On December 1, 2004, CCO Holdings, LLC and CCO Holdings Capital Corp. (together, the Issuers), indirect subsidiaries of Charter Communications, Inc., entered into a purchase agreement (the Agreement) with Credit Suisse First Boston LLC and Citigroup Global Markets, Inc. as representatives of several purchasers. In the Agreement, the Issuers agreed to issue and sell, in a private transaction under Rule 144A, $550 million in principal amount of Senior Floating Rate Notes due 2010 (the Notes). The Notes will have a six-year term and a two-year non-call and will be redeemable at the Issuers' option from December 15, 2006 until December 14, 2007 for 1.02% of the principal amount; from December 15, 2007 until December 14, 2008 for 1.01% of the principal amount and from and after December 15, 2008, at par, in each case, plus accrued and unpaid interest. The Notes will have an annual interest rate equal to The London Interbank Offer Rate (LIBOR) plus 4.125%, reset and payable quarterly.
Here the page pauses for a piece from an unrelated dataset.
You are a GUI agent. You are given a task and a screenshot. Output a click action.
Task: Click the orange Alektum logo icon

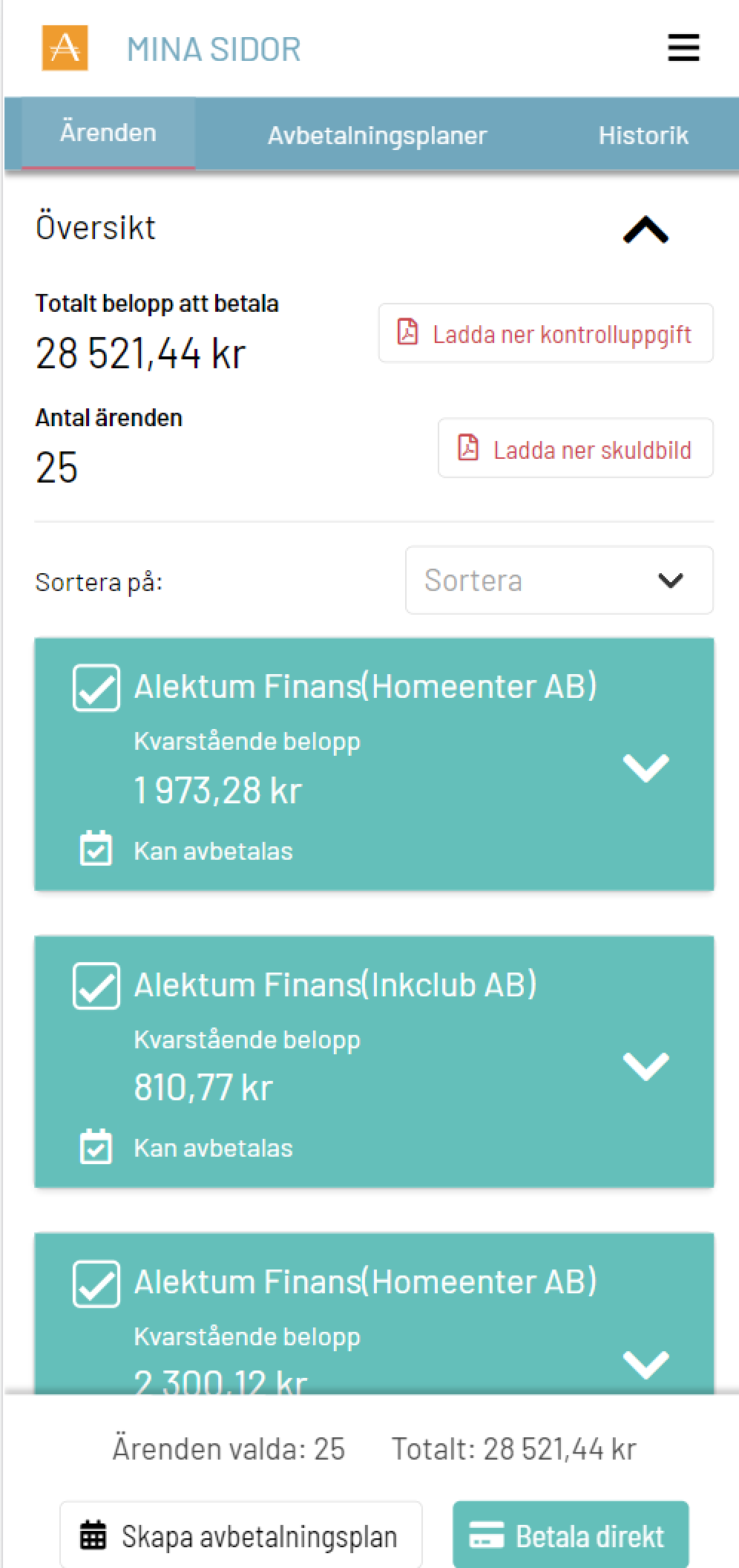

In the Agreement, the Issuers agreed to issue the Notes with the benefit of a Registration Rights Agreement and under an Indenture, each with terms (other than those terms set forth in the preceding paragraph) substantially similar to the terms of the Issuers' existing 8.75% senior notes.
It is expected that the net proceeds from the sale of the Notes will be used to pay down debt and for general corporate purposes. Subject to the satisfaction of closing conditions, the Company anticipates that the sale will be completed on or about December 15, 2004.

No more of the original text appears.